ParaNorman directors inspired by classic animation, cult horror—and Margaret Thatcher?
In 1984, Margaret Thatcher’s government enacted sweeping censorship laws under the Video Recordings Act. Across the U.K., video stores were raided by police and any tapes identified as a “video nasty”—the official list included movies like Cannibal Holocaust and Last House on the Left—were confiscated.
Naturally, the exercise backfired, creating a huge interest in illicit horror and exploitation cinema, a massive black market, and a generation of people like Sam Fell, co-director (with Chris Butler) of the marvellous and highly macabre kid’s movie ParaNorman (opening today [August 17]).
“I think that’s what happened,” Fell says, speaking to the Georgia Straight from Toronto. “We’ve all come of age and now we’re making films. I do think that little moment has been an influence on all of us. And now we’re all parents, that’s what I think is interesting. Zombies are now almost mainstream, and now our kids are coming to see this stuff. It’s interesting how the underground becomes overground.”
The 46 year-old was already headed in that direction, mind you. He recalls sneaking downstairs to catch classic Hammer and Universal horrors on TV after his parents went to bed, and his older sister’s boyfriends brought a steady stream of forbidden cinematic delights into the home.
Between that and his abiding obsession with stop-motion animation—Brits will recognize after-school classics like Bagpuss, Clangers, and Magic Roundaboutin his rundown of influences—Fell seemed destined to make a film like ParaNorman.
The story of an 11 year-old boy who communicates with the dead, the film also recognizes that kids in general tend to have a taste for the morbid. “I think that’s natural,” offers Fell, whose own eight year-old “absolutely loves” ParaNorman.

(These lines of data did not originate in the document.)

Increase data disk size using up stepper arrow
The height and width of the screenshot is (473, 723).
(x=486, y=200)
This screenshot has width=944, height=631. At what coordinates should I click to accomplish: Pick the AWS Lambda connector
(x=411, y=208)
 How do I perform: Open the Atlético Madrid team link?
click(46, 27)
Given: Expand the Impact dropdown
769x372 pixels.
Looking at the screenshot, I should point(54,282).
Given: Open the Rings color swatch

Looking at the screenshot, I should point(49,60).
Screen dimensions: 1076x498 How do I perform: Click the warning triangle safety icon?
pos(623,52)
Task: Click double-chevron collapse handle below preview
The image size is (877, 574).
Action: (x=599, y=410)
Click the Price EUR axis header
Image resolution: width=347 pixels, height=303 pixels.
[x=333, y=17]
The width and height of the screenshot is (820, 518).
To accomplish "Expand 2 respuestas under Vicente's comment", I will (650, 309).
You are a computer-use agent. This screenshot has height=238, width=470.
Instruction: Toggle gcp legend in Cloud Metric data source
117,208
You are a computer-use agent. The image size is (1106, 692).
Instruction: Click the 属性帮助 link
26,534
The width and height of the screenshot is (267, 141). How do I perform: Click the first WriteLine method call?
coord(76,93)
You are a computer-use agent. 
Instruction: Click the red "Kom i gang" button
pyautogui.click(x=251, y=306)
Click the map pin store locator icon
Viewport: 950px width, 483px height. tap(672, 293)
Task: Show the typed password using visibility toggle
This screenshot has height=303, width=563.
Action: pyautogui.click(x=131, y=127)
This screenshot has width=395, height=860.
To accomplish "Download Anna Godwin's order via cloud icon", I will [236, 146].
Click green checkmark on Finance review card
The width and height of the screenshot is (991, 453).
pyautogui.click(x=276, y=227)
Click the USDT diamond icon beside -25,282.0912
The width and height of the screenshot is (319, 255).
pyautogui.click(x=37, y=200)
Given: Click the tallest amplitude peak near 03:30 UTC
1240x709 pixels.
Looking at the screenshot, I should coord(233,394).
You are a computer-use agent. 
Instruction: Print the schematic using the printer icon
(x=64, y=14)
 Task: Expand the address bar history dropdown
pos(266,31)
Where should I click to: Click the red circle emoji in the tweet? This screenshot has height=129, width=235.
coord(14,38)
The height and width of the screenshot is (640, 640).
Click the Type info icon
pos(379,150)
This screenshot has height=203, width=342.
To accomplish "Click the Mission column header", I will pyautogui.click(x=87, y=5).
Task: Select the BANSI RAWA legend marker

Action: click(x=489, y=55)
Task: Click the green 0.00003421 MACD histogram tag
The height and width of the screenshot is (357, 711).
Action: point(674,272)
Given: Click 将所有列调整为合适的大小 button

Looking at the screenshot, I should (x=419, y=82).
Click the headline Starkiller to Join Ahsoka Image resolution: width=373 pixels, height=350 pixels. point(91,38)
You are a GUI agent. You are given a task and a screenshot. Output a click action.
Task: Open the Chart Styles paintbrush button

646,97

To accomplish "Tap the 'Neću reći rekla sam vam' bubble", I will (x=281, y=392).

“Parents want to gradually introduce the whole world to their kids, so they kinda create this safe bubble. But I think, inversely, kids are hard-wired to look beyond that bubble. There are mysteries beyond the nest that I think kids are fascinated by, and I think monsters and ghouls and ghosts and scary stuff kinda represents that slightly forbidden world beyond.”
The film also succeeds in capturing a certain ambiguity to Norman’s experience—rare enough in movies for grown-ups these days, let alone for the juvenile set. “There’s a beauty to his vision,” Fell observes. “His interactions with the ghosts, there’s a kind of happiness in there, but there’s a melancholy in the fact that he’s a lone boy and everybody’s treating him like an outsider.”
Visually, the ParaNorman team conjures mood with autumnal colours and antique design elements (the ghosts are inspired by Victorian-era photographs of the supernatural). Jon Brion’s lovely, bittersweet score completes the picture.
“Jon’s so good at emotion,” Fell says, with a hint of awe, “and [the score] has this slightly downbeat sensibility to it, this kinda indie vibe. It’s not big, grand strings, it’s not John Williams.” He adds that co-director Butler had produced an early storyboard with a scratch track lifted from Brion’s Eternal Sunshine of the Spotless Mind soundtrack. “To me it spoke volumes about how the movie should feel,” he says.
And in keeping with the mood behind the camera, it turns out that Brion is every inch the fantastic-cinema nerd as his directors. “He’s a mad scientist, that guy,” Fell exclaims, “and he found out exactly what Moog synthesizer John Carpenter used on Halloween, and he hunted it down, and that’s the real one. That’s why you feel it.” The man could not sound more excited about this.